> EXERCISE OBJECTIVE: Print the lines that run from the line with "366x434 pixels. How" to the line with "Where should I", keeping both end lines, exactly as they appear in the entries below, and nothing else.

> RECORDS SHOWN:

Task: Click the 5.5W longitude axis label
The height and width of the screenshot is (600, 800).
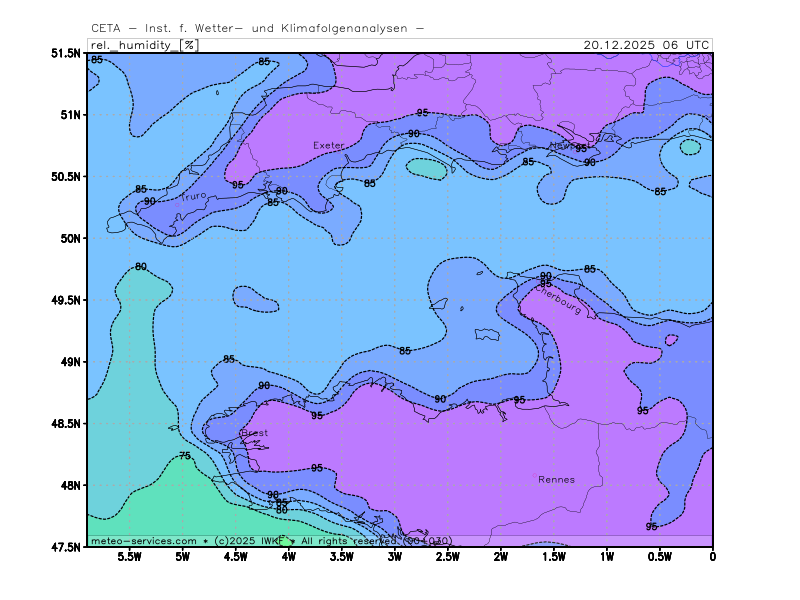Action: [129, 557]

==

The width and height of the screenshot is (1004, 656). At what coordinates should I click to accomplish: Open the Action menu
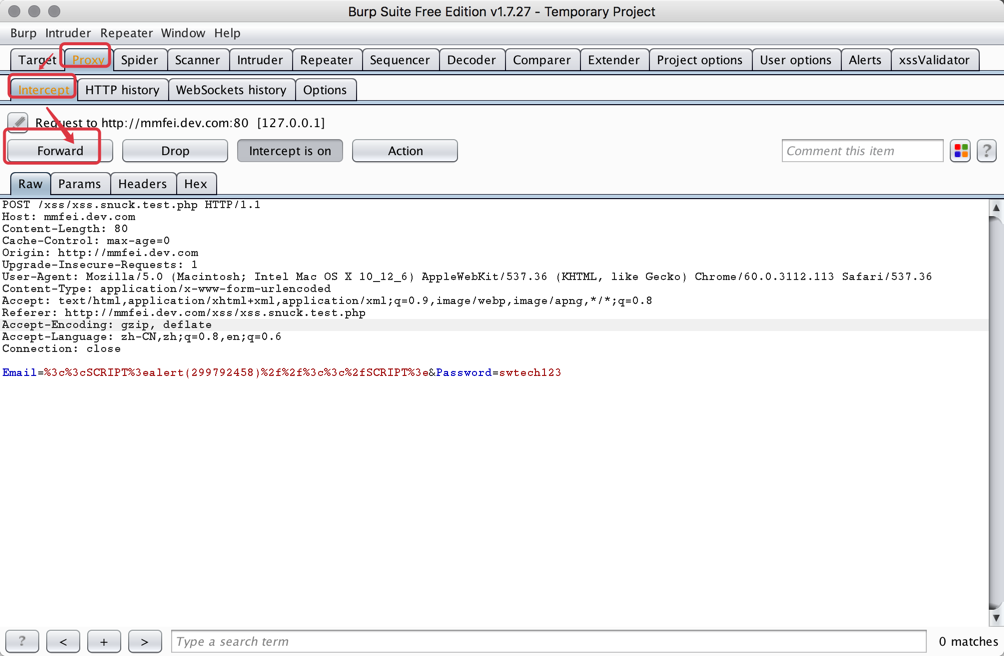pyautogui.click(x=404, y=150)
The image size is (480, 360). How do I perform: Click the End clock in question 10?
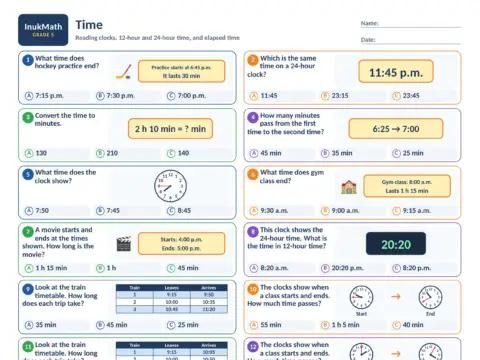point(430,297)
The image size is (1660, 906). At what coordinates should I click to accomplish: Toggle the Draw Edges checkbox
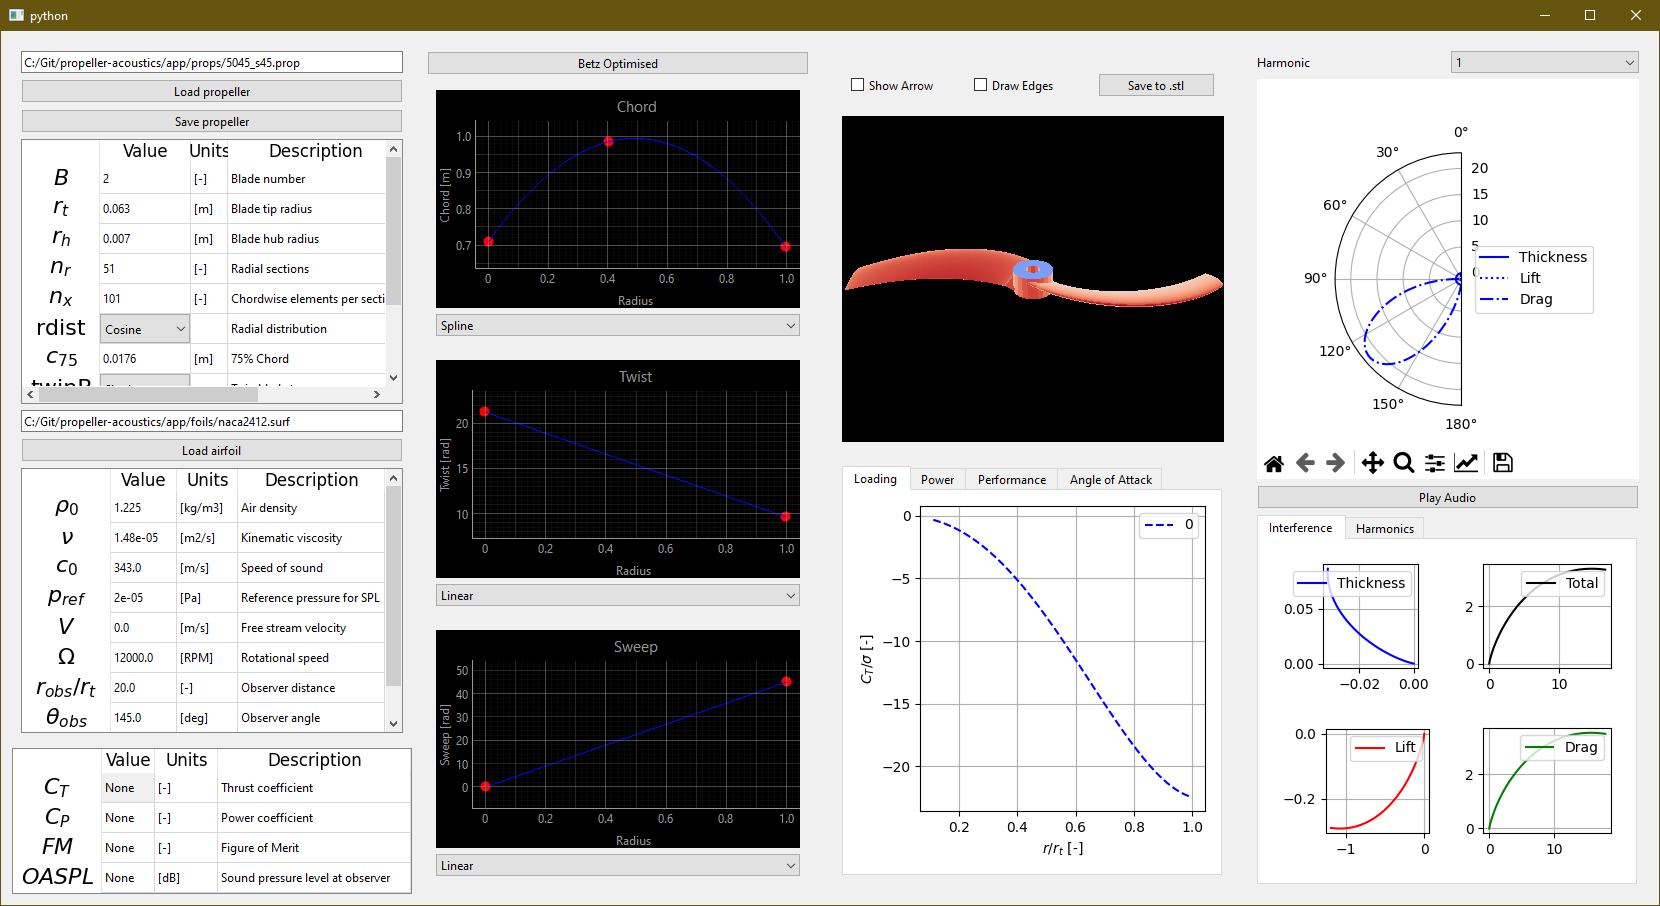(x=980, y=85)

...

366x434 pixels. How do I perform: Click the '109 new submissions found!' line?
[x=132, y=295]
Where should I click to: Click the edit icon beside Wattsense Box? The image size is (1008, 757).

> SOLUTION FOR THIS EXERCISE:
366x434 pixels. How do I perform: Click the '109 new submissions found!' line?
[x=132, y=295]
Where should I click to: Click the edit icon beside Wattsense Box? The image size is (1008, 757).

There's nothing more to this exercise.